# Tasks to perform:
#1 In the passage on adaptive optics for spy satellites, why would correcting for atmospheric "cells" be harder looking down than looking up? Answer in one to three sentences.
#2 Can you summarize the passage on adaptive optics for spy satellites in two sentences?

There's also the spatial scale of the variations to consider --
those (call them "cells") tend to be in the range of tens of
centimeters, give or take a factor of ten or so. Looking up,
an astronomical telescope with a typically narrow field of view
only needs to cope with a relative few of these cells every few
milliseconds. Looking down, you would have to measure and compensate
for all the cells over the entire field of view every few
milliseconds. Say you're looking at a scene 1 km on a side and
the cell size is 30 cm; that's 1.1e7 cells. Somehow measure those
once every ten milliseconds with, say six-bit accuracy, and that's
6.7 gigabits per second that you have to process against the actual
image stream.

And I'm not at all sure how you'd measure the index of refraction
fluctuations in the first place. Maybe some sort of laser probing
technique?

So I don't think there's much chance that adaptive optics or
post-processing is being used to compensate for the effects of
"seeing" on spysat pictures. That having been said, adaptive optics
to maintain the figure of a thin or segmented mirror seem perfectly
feasible, but that's a completely different application.

(I also think that there's nothing keeping the current crop of
satellites with mirrors in the reported 2 to 3 meter range from
getting essentially diffraction limited images of the ground.)

# Dataset:
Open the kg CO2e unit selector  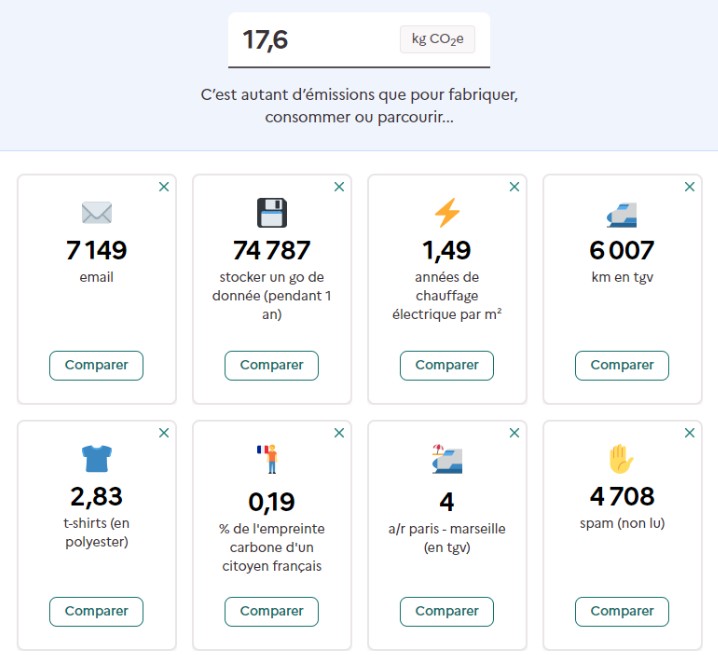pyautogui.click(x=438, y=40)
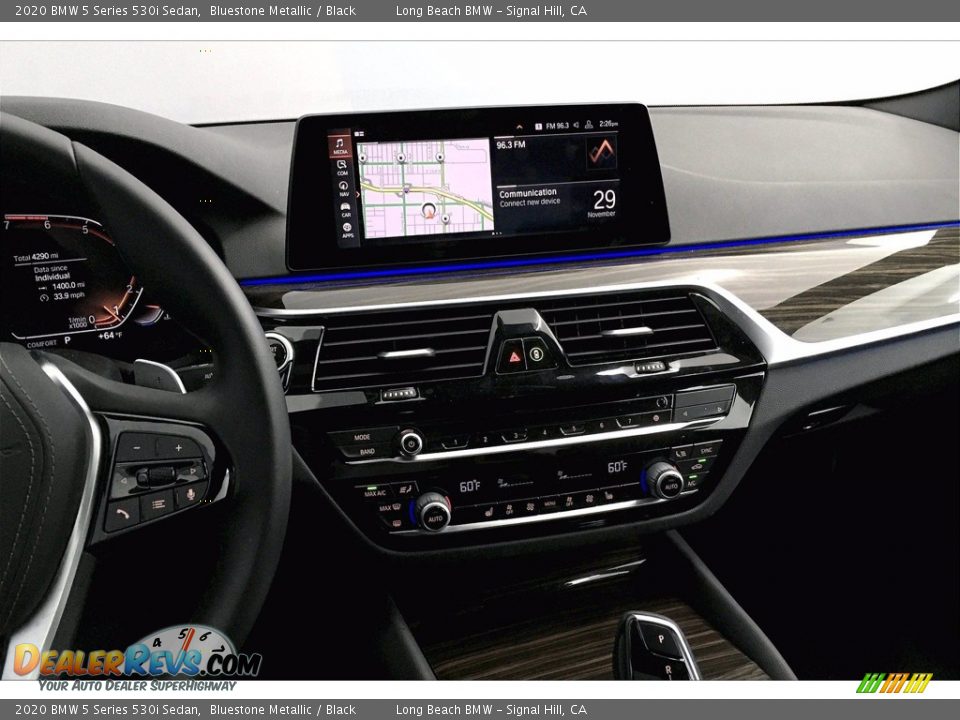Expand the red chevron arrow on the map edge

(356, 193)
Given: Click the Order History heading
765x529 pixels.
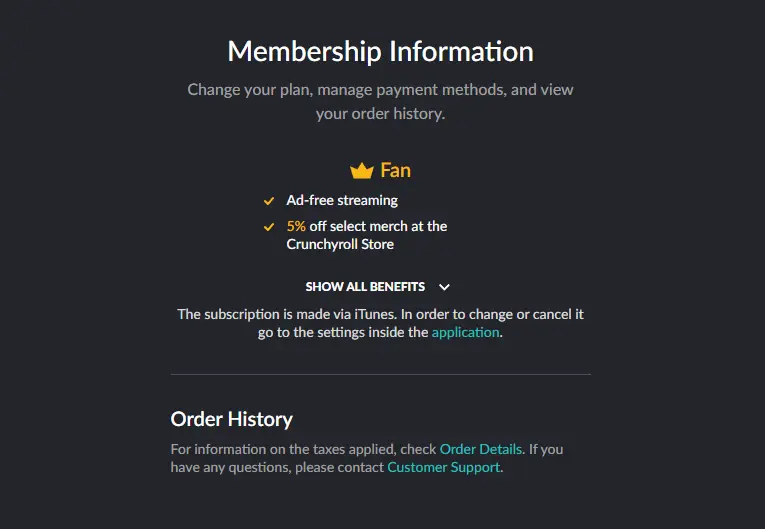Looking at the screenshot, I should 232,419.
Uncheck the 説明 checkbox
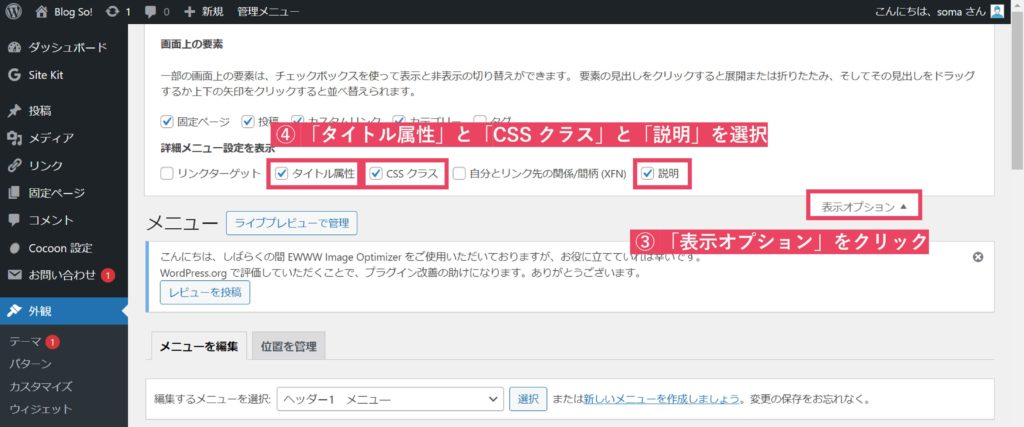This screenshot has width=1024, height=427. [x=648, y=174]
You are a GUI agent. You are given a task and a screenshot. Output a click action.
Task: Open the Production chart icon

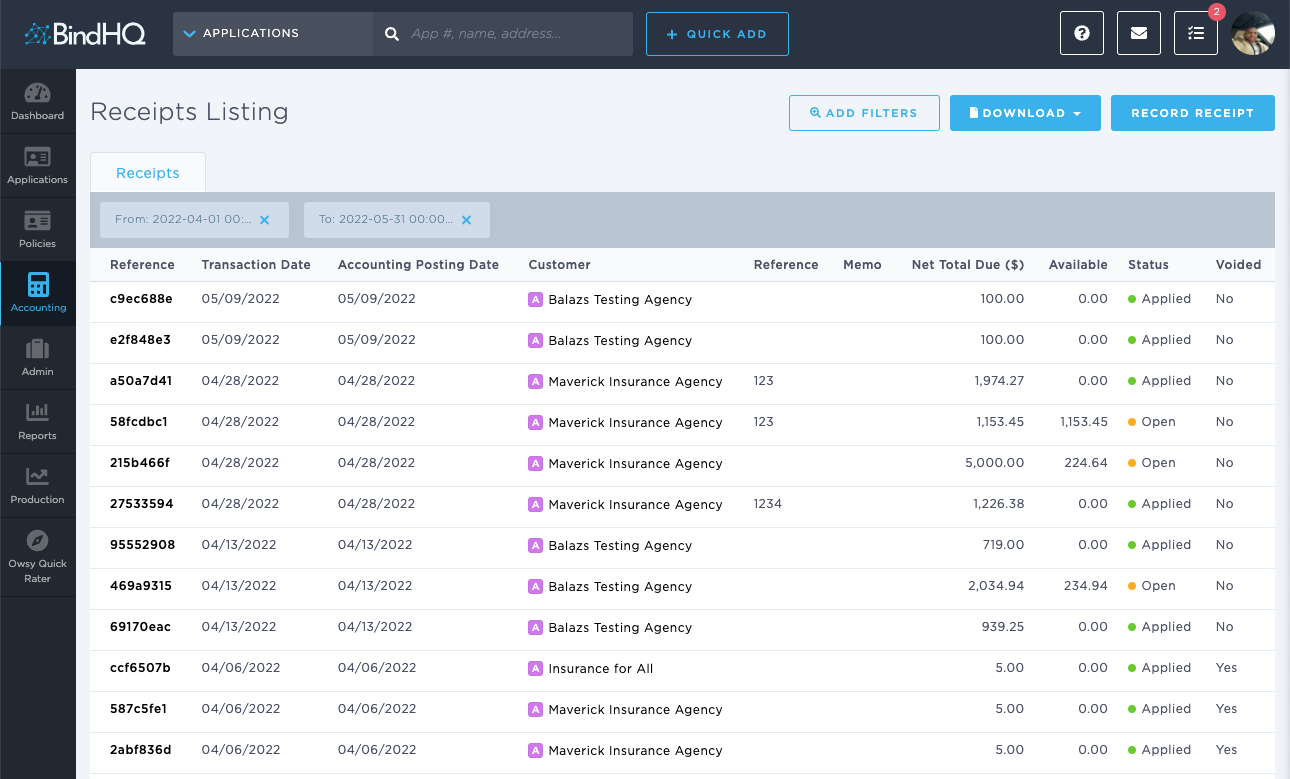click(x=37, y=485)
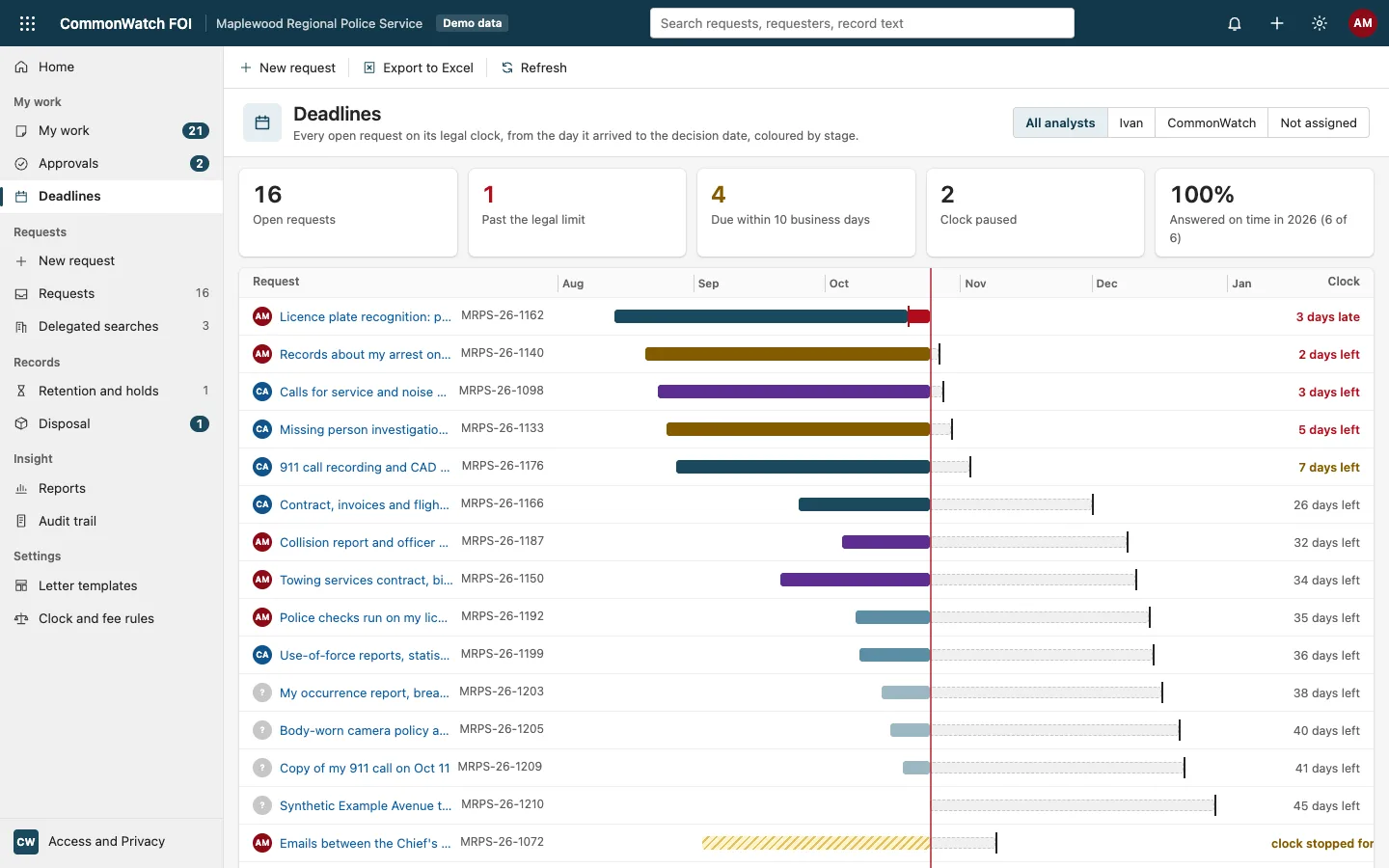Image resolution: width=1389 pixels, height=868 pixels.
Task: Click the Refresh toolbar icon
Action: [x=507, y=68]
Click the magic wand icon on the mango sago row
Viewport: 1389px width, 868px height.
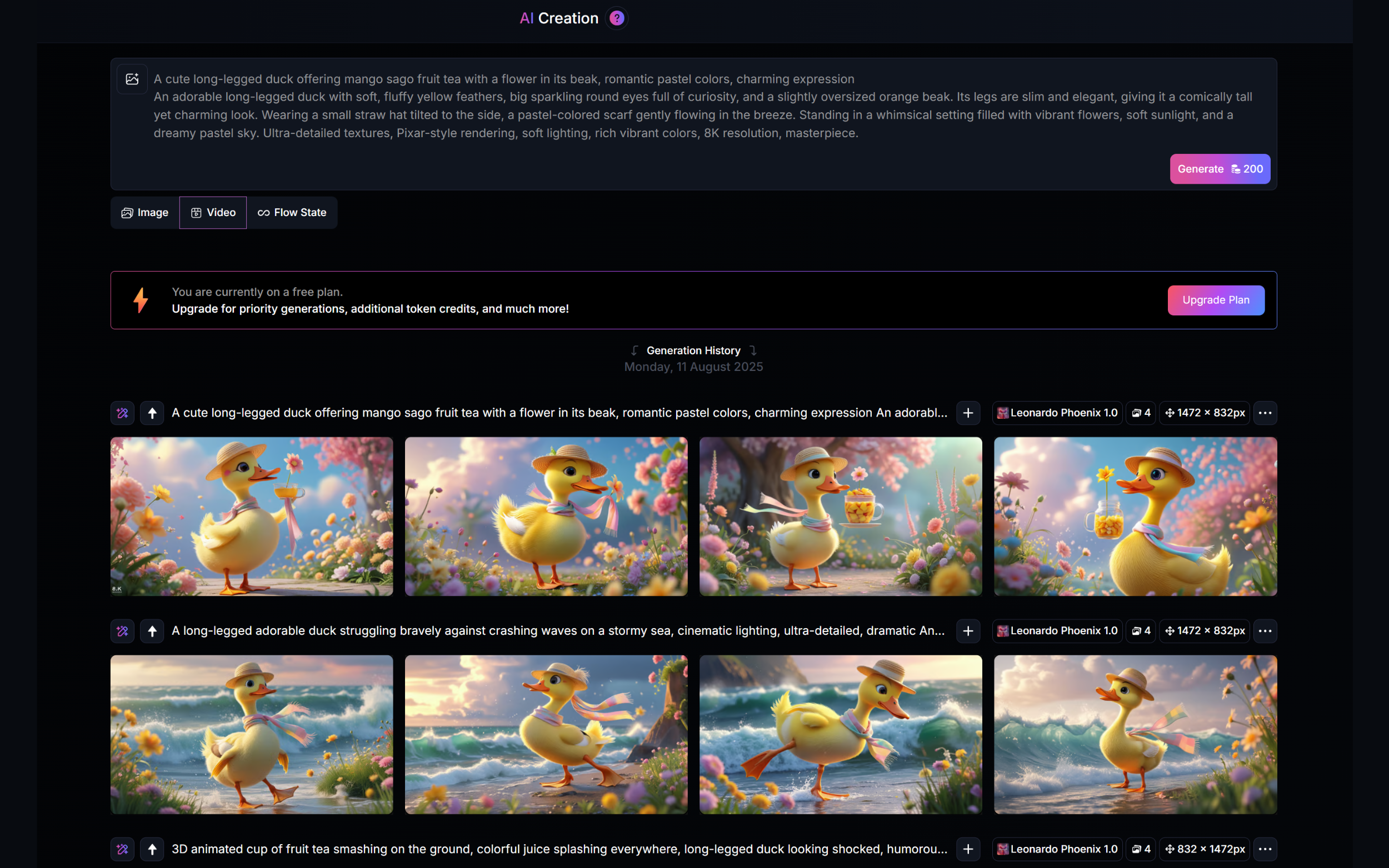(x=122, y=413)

# Outputs for the tasks:
#1 An astronomical telescope looking up has a narrow field of view, so it only has to cope with relatively few cells every few milliseconds. Looking down, a satellite would have to measure and compensate for all the cells across its entire field of view every few milliseconds. For a scene 1 km on a side with 30 cm cells, that means 1.1e7 cells, or 6.7 gigabits per second to process.

#2 Because atmospheric cells are in the range of tens of centimeters, a satellite looking down would have to measure and correct enormous numbers of them every few milliseconds, about 6.7 gigabits per second for a 1 km scene, and it is unclear how the refraction fluctuations could even be measured. The writer therefore doubts that adaptive optics or post-processing compensates for "seeing" in spysat pictures, though adaptive optics to maintain the figure of a thin or segmented mirror seems feasible, and satellites with 2 to 3 meter mirrors could likely get essentially diffraction-limited images of the ground.